My discussion with my urologist went pretty much exactly as I suspected it would, but with a few twists to screw with my mind a little. One of those little twists, however, happened much earlier than the meeting.

This morning as I was shaving, there was this strong sense of fear that hit me, tying my stomach in knots. That was completely unexpected and unfounded because I had a good idea of what was going to happen with the doctor. Even so, it was something that took control and definitely set my mood for the day.

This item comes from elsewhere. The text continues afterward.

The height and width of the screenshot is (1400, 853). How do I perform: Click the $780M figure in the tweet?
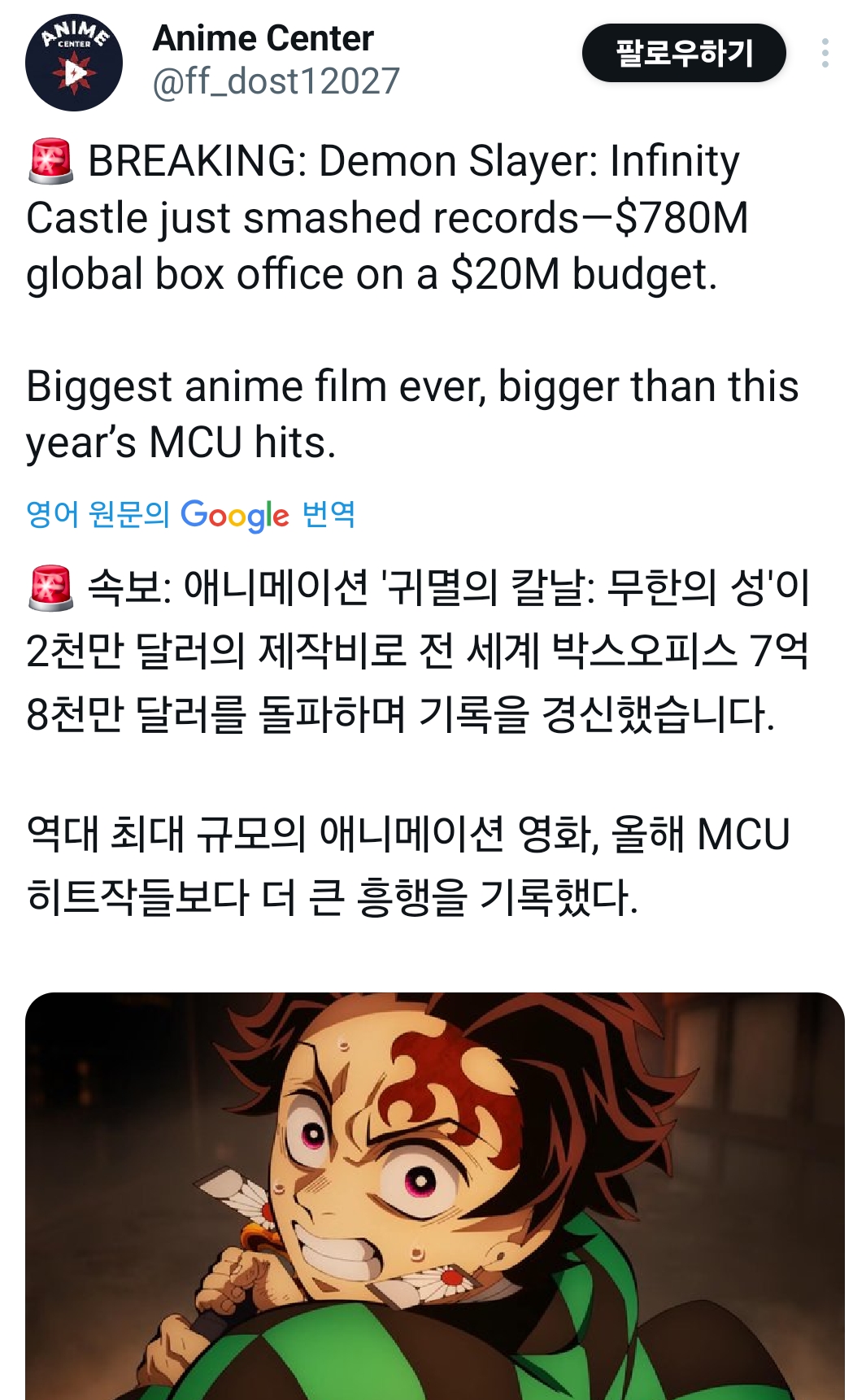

When the doctor entered the exam room, I told him about my propensity to just verbally vomit all over the doctors before they even had a chance to explain their interpretation of my results. I shut up and let him talk away (with my battery of questions at the ready on my lap).

Pretty much everything that he said were things that I already knew:

  • The increasing PSA is a concern, but the slow rate of increase is a good thing.
  • That salvage radiotherapy would be the likely next step.
  • Given my pathology and history, it’s likely that the cancer is still in the prostate fossa.
  • Starting salvage radiotherapy earlier rather than later has typically shown to have better outcomes.
  • We have no guarantee of knowing where the cancer is at, so the radiotherapy may be ineffective.
  • Current imaging technologies aren’t good enough to detect the cancer’s location.
  • There’s no cut-and-dry set of numbers that would dictate specific actions.

The one kicker that knocked me for a loop was something that he said as we were reviewing my PSA tracking chart (I had to bring a copy of that, of course). He did mention the possibility that what we’re tracking may actually be benign prostatic tissue left behind that’s causing the PSA to rise. His reasoning was the fact that it took 54 months for the PSA to become detectable again and its slow rise ever since. He suspected that if the cancer was returning, the PSA would be climbing more rapidly. That, of course, would be great news. He didn’t assign a probability to his theory being right, however.

He did ask if I would be open to a referral to a radiation oncologist to at least begin the discussion and get educated. I said that, if he hadn’t suggested it, I was going to request it, so, yes, I was open to the referral. I don’t have an appointment on the calendar for that yet—they should call in the next few days.

I did mention the PSMA imaging trial that’s going on at UCLA and he was supportive of me looking into it. He cautioned, though that it is a trial and there’s no way to know yet how effective it may be. To be honest, it’s been a while since I looked at the trial page and I’m not sure that I would qualify to participate if it’s still ongoing. Something to dig into.

Lastly, he said there’s no need for urgent action at the moment. We’ll continue the four-month PSA test cycle for now. That will have me in the lab the first week of August.

When you get your care through the Veterans Administration (VA), as I do, you rarely see the same doctor twice. I mentioned that to this urologist and commented that, in a way, it’s a good thing because I’m getting multiple opinions and perspectives. He was taken aback by that comment, saying, “That’s a charitable view. I usually hear the opposite.”

He’s the second doctor who’s mentioned the possibility of this being nothing more than benign prostate tissue left behind that’s causing the PSA to return and rise. Perhaps I need to put a little more stock in that theory. But after spending two years wrapping my head around the notion that the cancer is returning—a mentally and emotionally exhausting exercise—when you hear something like this, it really screws with your mind. Or at least it does mine. It’s one more variable added to an ocean of uncertainty when you’re desperately seeking solid land.

The good thing is that I have time, and time may bring a little more clarity on which to base a decision at some point in the future. In the meantime, I’ll just don my kapok life preserver and bob around in that ocean of uncertainty reflecting on how much I hate this flippin’ disease. (Yes, I’m dating myself with the kapok reference.)